* Start Records supplied *

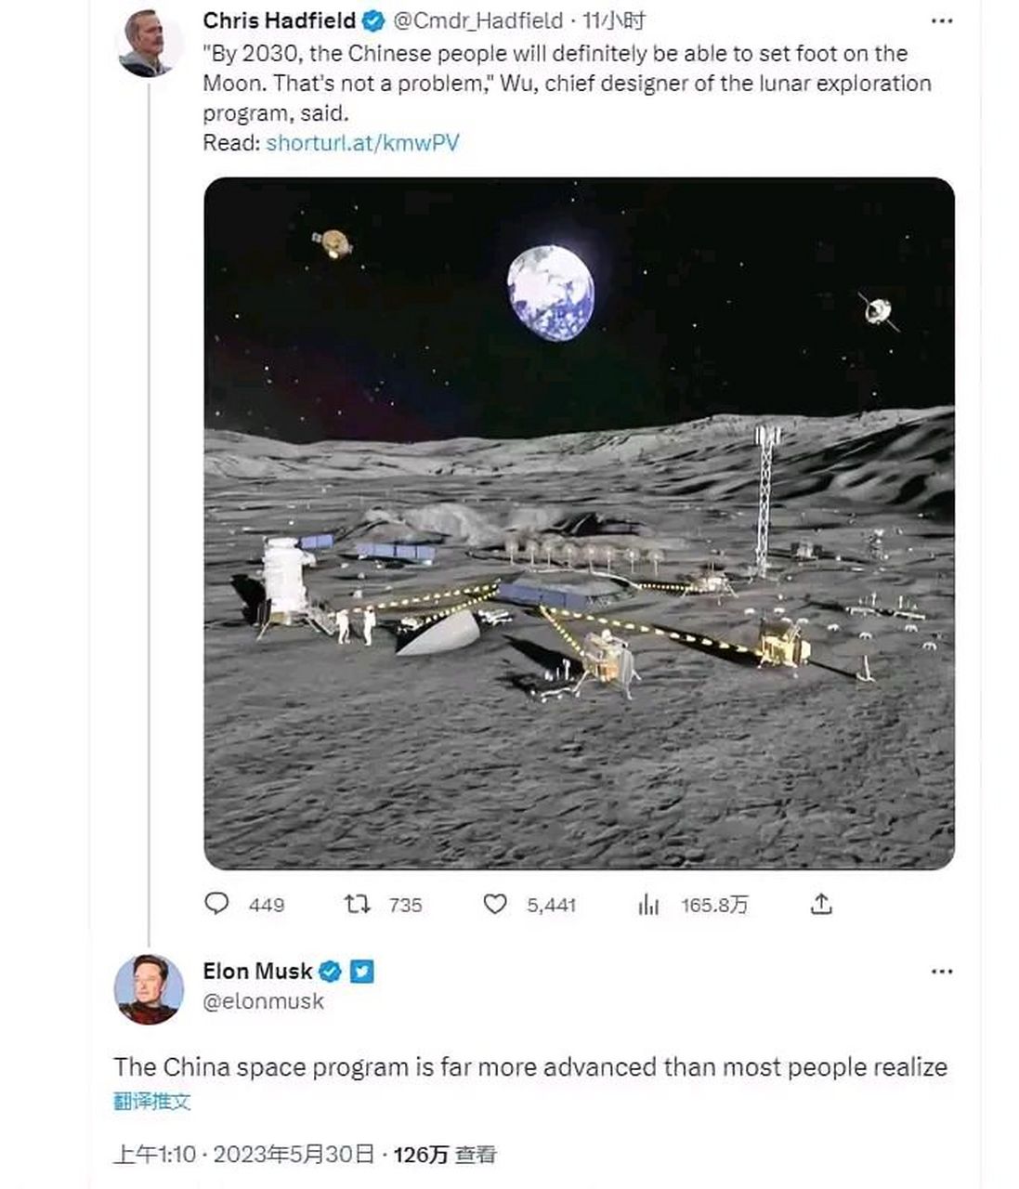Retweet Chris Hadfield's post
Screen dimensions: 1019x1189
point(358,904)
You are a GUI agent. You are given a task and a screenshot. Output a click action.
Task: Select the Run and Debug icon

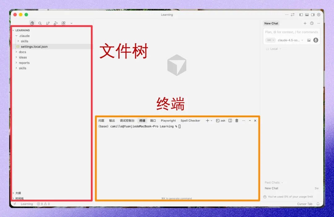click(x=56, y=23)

* End Records supplied *
* Start Records supplied *

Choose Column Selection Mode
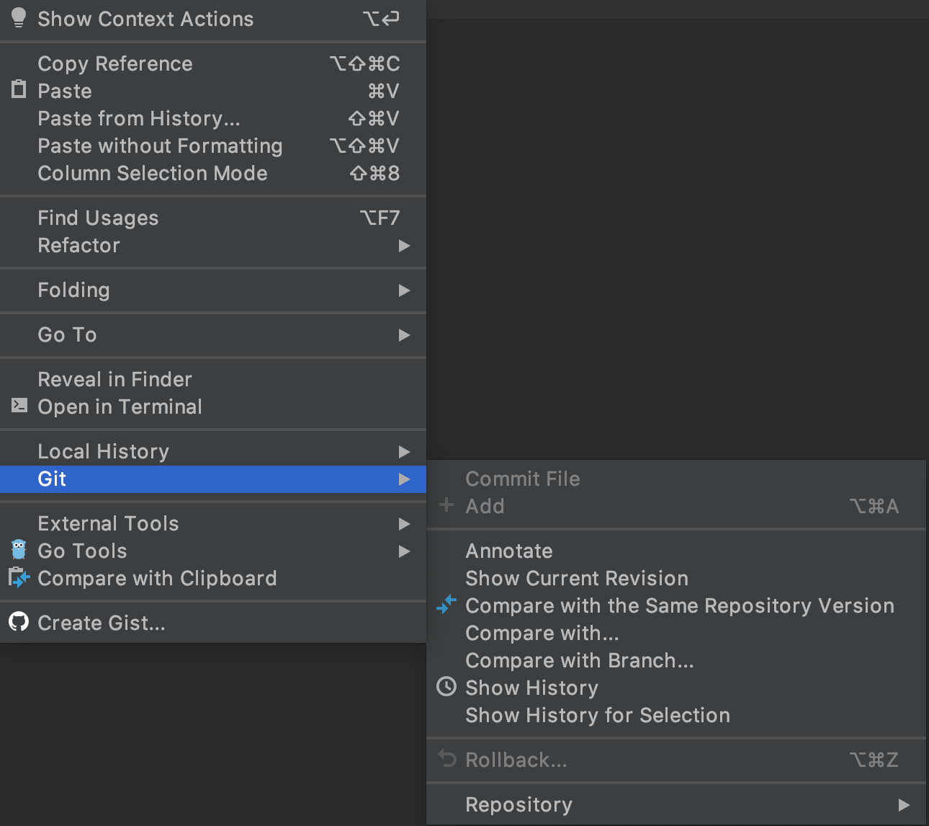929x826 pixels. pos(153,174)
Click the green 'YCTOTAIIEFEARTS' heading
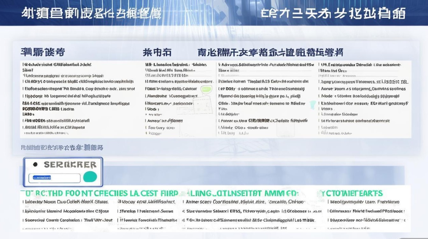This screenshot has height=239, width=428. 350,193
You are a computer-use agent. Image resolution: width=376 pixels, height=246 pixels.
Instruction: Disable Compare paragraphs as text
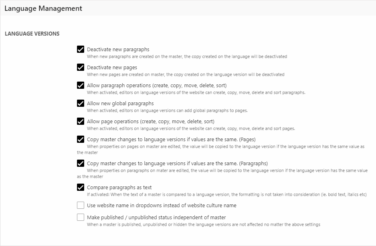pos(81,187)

* End Records supplied *

Exercise directions
Rewrite the lines from the one with "You are a GUI" up to and including the one with "click(x=56, y=23)", keeping the requests and shifting each coordinate in the answers by 123. Omit the pictures.

Solution to the exercise
You are a GUI agent. You are given a task and a screenshot. Output a click action.
Task: Select the Run and Debug icon

click(x=179, y=146)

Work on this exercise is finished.